__Task to carry out__
Among the entries below, please repeat exactly and only the lines from the line containing "The height and width of the screenshot is (630, 1330)." to the line containing "Task: Sort by the Status column header", both lines included.
(Stored data begins)
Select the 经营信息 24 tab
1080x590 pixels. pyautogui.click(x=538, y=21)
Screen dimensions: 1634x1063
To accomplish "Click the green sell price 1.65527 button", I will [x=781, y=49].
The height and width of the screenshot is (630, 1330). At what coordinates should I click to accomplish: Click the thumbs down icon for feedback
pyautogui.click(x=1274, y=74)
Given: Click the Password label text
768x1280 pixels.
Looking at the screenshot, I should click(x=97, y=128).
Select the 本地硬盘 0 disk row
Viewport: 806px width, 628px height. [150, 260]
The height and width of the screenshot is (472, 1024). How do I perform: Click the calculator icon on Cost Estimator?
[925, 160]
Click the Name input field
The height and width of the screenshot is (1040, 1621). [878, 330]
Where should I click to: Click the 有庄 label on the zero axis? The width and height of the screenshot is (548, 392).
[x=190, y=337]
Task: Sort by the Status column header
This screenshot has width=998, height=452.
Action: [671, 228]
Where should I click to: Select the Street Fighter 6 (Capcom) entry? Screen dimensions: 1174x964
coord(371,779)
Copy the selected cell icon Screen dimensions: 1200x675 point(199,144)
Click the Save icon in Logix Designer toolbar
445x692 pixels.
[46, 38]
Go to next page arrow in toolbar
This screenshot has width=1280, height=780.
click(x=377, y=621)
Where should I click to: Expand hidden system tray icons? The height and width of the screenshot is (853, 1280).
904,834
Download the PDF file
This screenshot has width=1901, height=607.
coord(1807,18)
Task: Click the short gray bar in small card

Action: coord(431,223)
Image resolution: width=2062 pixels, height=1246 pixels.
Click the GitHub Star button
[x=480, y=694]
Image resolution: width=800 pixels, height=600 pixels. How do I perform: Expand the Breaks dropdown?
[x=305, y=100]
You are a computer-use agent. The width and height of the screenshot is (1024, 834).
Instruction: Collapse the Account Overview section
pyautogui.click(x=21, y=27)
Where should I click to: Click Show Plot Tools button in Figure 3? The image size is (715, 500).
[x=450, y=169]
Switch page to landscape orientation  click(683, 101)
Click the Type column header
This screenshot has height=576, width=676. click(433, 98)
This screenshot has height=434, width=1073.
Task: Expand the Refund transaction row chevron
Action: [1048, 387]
(Stored data ends)
__Result for this exercise__
The height and width of the screenshot is (630, 1330). At what coordinates should I click to accomplish: Click the thumbs down icon for feedback
pyautogui.click(x=1274, y=74)
Given: Click the Password label text
768x1280 pixels.
Looking at the screenshot, I should click(x=97, y=128).
Select the 本地硬盘 0 disk row
Viewport: 806px width, 628px height. [150, 260]
The height and width of the screenshot is (472, 1024). How do I perform: Click the calculator icon on Cost Estimator?
[925, 160]
Click the Name input field
The height and width of the screenshot is (1040, 1621). [878, 330]
Where should I click to: Click the 有庄 label on the zero axis? The width and height of the screenshot is (548, 392).
[x=190, y=337]
Task: Sort by the Status column header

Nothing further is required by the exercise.